• WHAT THE TASK ASKS
Edit the items below so that "Pasadena CA" becomes "Pasadena, California", and copy everything else unchanged.

• RECORD EXCERPTS
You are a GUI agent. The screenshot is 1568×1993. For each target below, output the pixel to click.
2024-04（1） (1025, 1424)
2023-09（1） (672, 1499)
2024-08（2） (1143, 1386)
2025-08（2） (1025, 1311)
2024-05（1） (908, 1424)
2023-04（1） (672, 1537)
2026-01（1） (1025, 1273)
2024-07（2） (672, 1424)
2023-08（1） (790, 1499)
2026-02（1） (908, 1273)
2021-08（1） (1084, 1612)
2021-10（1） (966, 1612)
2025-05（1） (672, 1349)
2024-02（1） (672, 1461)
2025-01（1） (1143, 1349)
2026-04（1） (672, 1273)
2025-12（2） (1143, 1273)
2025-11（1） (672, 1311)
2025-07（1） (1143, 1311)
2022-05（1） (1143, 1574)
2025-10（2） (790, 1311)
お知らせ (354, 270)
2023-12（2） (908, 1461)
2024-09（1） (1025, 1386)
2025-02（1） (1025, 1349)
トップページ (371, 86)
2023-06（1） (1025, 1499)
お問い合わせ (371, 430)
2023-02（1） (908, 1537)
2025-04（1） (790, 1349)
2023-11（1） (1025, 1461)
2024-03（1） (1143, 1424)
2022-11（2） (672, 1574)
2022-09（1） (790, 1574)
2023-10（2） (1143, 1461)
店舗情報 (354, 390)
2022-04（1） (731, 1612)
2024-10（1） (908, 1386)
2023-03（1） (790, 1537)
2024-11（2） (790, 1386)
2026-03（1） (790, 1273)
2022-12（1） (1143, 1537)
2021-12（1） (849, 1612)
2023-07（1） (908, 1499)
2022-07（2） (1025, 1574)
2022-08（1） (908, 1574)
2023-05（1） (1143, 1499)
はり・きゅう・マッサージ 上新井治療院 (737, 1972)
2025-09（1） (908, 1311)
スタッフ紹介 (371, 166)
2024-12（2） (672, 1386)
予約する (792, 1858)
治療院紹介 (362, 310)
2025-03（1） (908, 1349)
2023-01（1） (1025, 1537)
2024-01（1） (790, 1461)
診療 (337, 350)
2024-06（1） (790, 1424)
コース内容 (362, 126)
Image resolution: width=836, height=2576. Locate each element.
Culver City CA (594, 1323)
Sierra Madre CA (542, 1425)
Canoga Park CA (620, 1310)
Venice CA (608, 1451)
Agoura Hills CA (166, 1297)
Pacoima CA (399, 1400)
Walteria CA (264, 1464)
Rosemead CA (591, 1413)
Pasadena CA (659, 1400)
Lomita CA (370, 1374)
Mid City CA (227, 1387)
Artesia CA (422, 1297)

• RESPONSE TO THIS TASK
You are a GUI agent. The screenshot is 1568×1993. For each target below, output the pixel to click.
2024-04（1） (1025, 1424)
2023-09（1） (672, 1499)
2024-08（2） (1143, 1386)
2025-08（2） (1025, 1311)
2024-05（1） (908, 1424)
2023-04（1） (672, 1537)
2026-01（1） (1025, 1273)
2024-07（2） (672, 1424)
2023-08（1） (790, 1499)
2026-02（1） (908, 1273)
2021-08（1） (1084, 1612)
2021-10（1） (966, 1612)
2025-05（1） (672, 1349)
2024-02（1） (672, 1461)
2025-01（1） (1143, 1349)
2026-04（1） (672, 1273)
2025-12（2） (1143, 1273)
2025-11（1） (672, 1311)
2025-07（1） (1143, 1311)
2022-05（1） (1143, 1574)
2025-10（2） (790, 1311)
お知らせ (354, 270)
2023-12（2） (908, 1461)
2024-09（1） (1025, 1386)
2025-02（1） (1025, 1349)
トップページ (371, 86)
2023-06（1） (1025, 1499)
お問い合わせ (371, 430)
2023-02（1） (908, 1537)
2025-04（1） (790, 1349)
2023-11（1） (1025, 1461)
2024-03（1） (1143, 1424)
2022-11（2） (672, 1574)
2022-09（1） (790, 1574)
2023-10（2） (1143, 1461)
店舗情報 (354, 390)
2022-04（1） (731, 1612)
2024-10（1） (908, 1386)
2023-03（1） (790, 1537)
2024-11（2） (790, 1386)
2026-03（1） (790, 1273)
2022-12（1） (1143, 1537)
2021-12（1） (849, 1612)
2023-07（1） (908, 1499)
2022-07（2） (1025, 1574)
2022-08（1） (908, 1574)
2023-05（1） (1143, 1499)
はり・きゅう・マッサージ 上新井治療院 (737, 1972)
2025-09（1） (908, 1311)
スタッフ紹介 (371, 166)
2024-12（2） (672, 1386)
予約する (792, 1858)
治療院紹介 (362, 310)
2025-03（1） (908, 1349)
2023-01（1） (1025, 1537)
2024-01（1） (790, 1461)
診療 (337, 350)
2024-06（1） (790, 1424)
コース内容 (362, 126)
Image resolution: width=836, height=2576. Locate each element.
Culver City CA (594, 1323)
Sierra Madre CA (542, 1425)
Canoga Park CA (620, 1310)
Venice CA (608, 1451)
Agoura Hills CA (166, 1297)
Pacoima CA (399, 1400)
Walteria CA (264, 1464)
Rosemead CA (591, 1413)
Pasadena, California (659, 1400)
Lomita CA (370, 1374)
Mid City CA (227, 1387)
Artesia CA (422, 1297)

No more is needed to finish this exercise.